A new study, led by John E. Walsh of the University of Alaska, called the blob “unprecedented” and argued that it “cannot be explained without anthropogenic climate warming,” although natural factors such as El Niño and atmospheric variability also played an important role. The study also concluded that more such blobs were likely to occur with further warming, which “will result in a profound shift for people, systems, and species.”
But climate attribution remains complex
Climate attribution remains easier for some weather events than others. Temperature records are the simplest to link to climate change. But droughts — which are influenced by a complex interplay of temperature, precipitation and soil moisture — can be trickier to connect to warming trends. And hurricanes are more difficult still, because they occur so rarely.
Overall, however, attribution science has improved significantly since the Bulletin of the American Meteorological Society began publishing its annual investigations into weather extremes six years ago, said Heidi Cullen, chief scientist at Climate Central, a news organization that focuses on climate science.
“In 2011, people were still of the mind-set that you couldn’t attribute any individual event to climate change,” Dr. Cullen said. “But with each subsequent issue, people are able to say that climate change really is increasing the risk” of certain extremes occurring.
Crucially, however, the journal does not explicitly set out to prove links between specific weather extremes and global warming. Instead, the editors accept proposals to investigate certain weather events before the results are known, in order to minimize publication bias.
In some cases, scientists either ruled out or could not find a significant role for climate change, effectively arguing that a given weather extreme could just as likely have occurred in a world without global warming.

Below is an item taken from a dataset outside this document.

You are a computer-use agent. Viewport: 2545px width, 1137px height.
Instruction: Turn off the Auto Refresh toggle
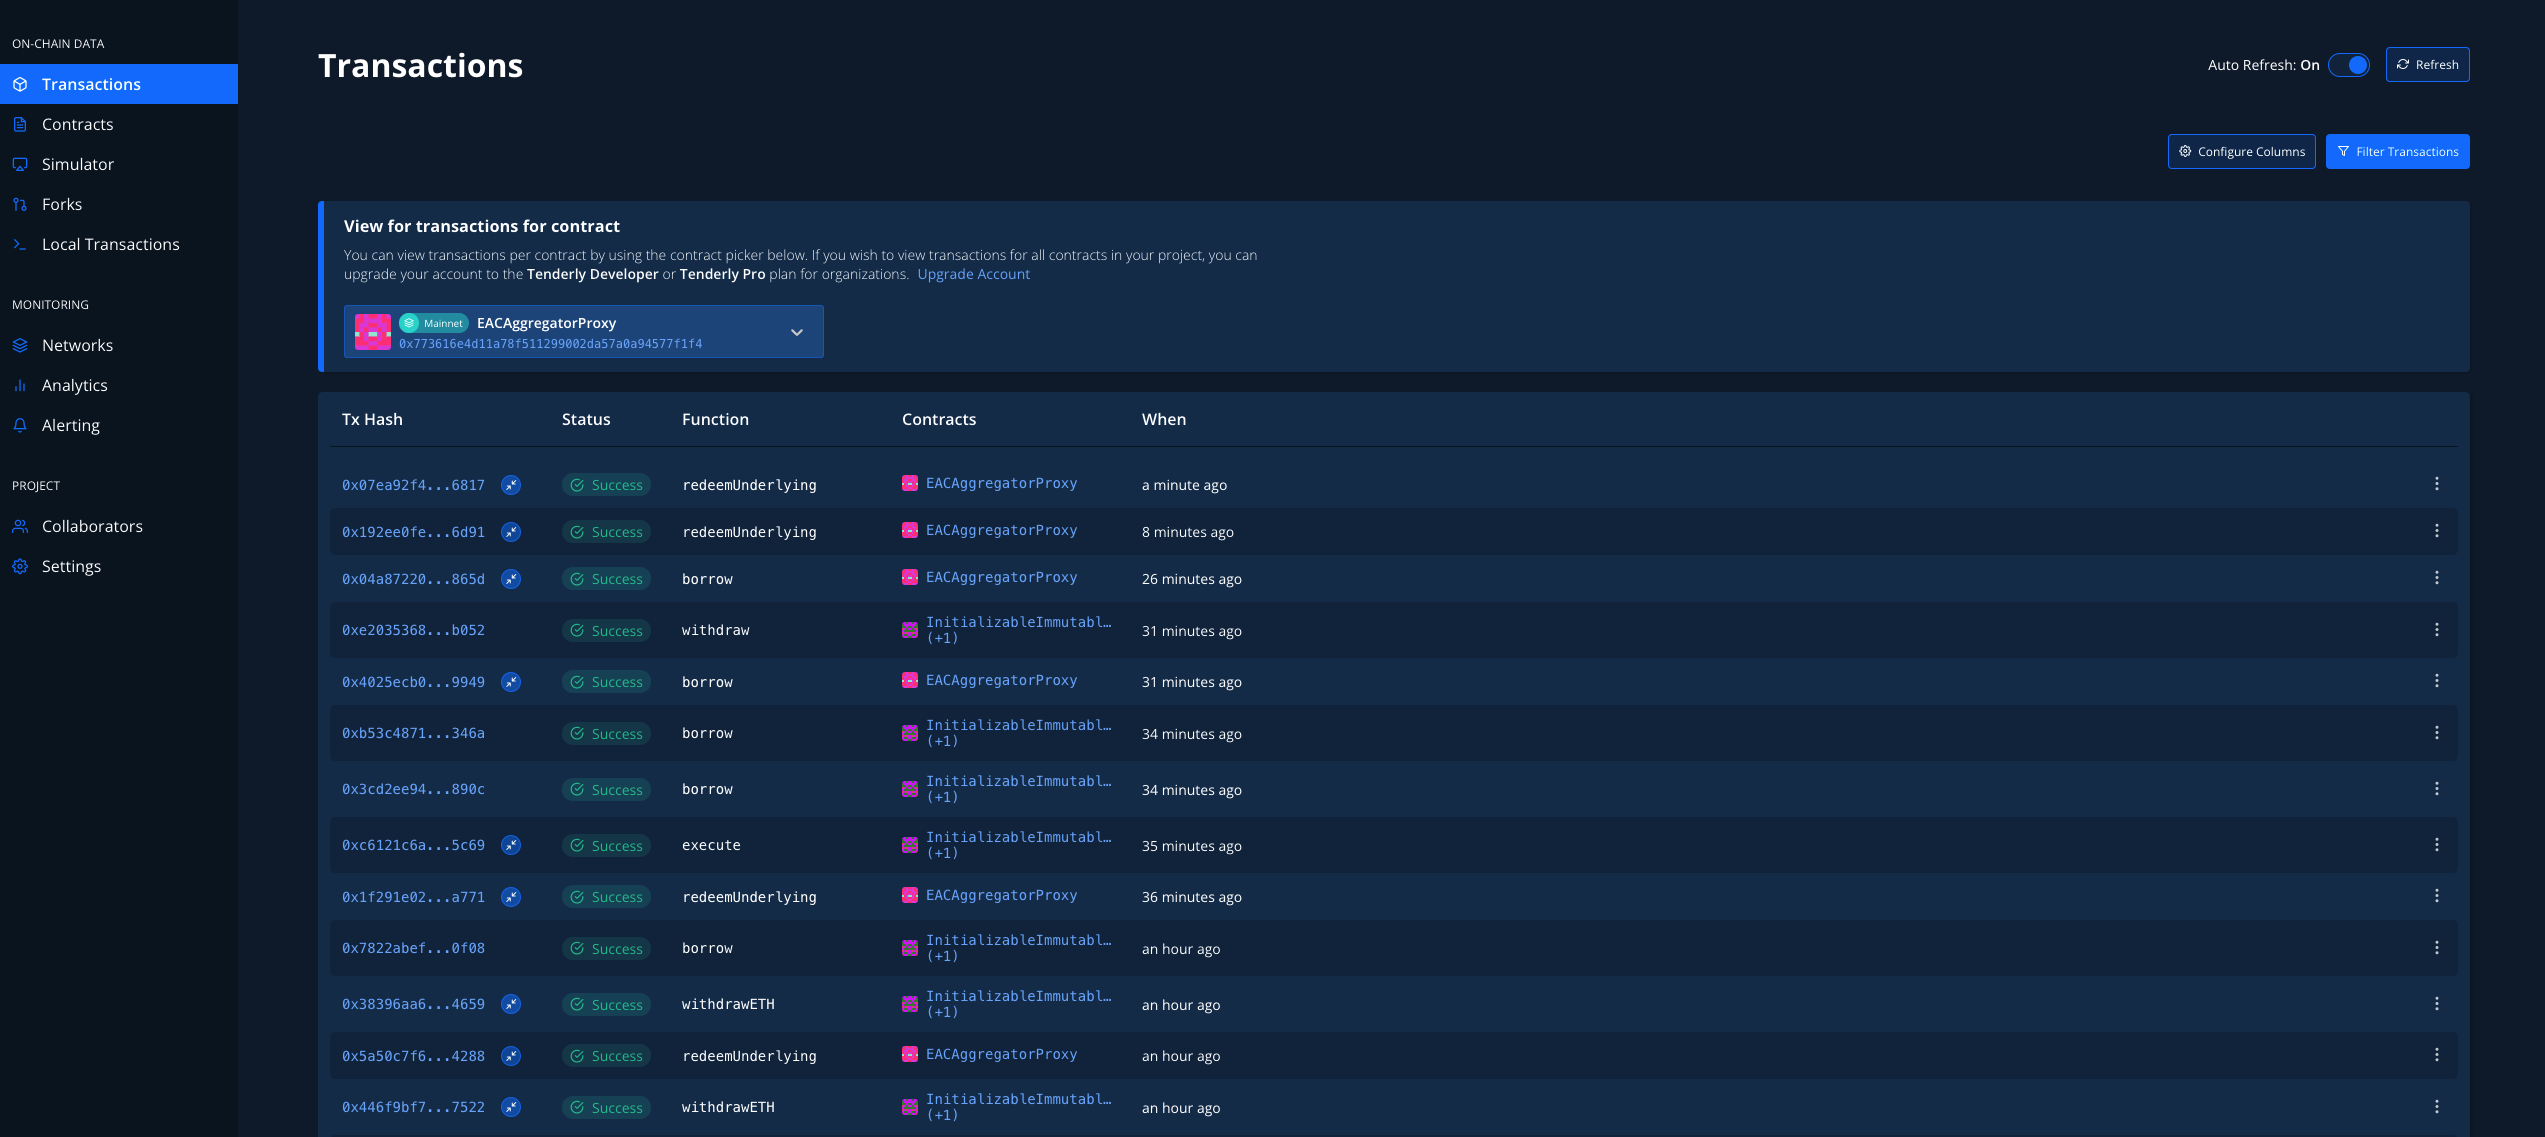click(x=2349, y=65)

That was true of Brazil’s brutal drought, which was largely influenced by El Niño, as well as a major snowstorm in the Mid-Atlantic United States.
“A few events from this past year were judged to have been of such a magnitude that they would not have been possible in the climate of a few hundred years ago,” said Martin P. Hoerling, a meteorologist at NOAA who edited the collection. But, he added, “not everything is being made demonstrably more severe because of climate change.”
In the future, scientists are hoping to refine and standardize their attribution methods, so that a community hit by a storm, wildfire or other extreme event can learn much more quickly how that event might have been swayed by global warming — and take steps to adapt.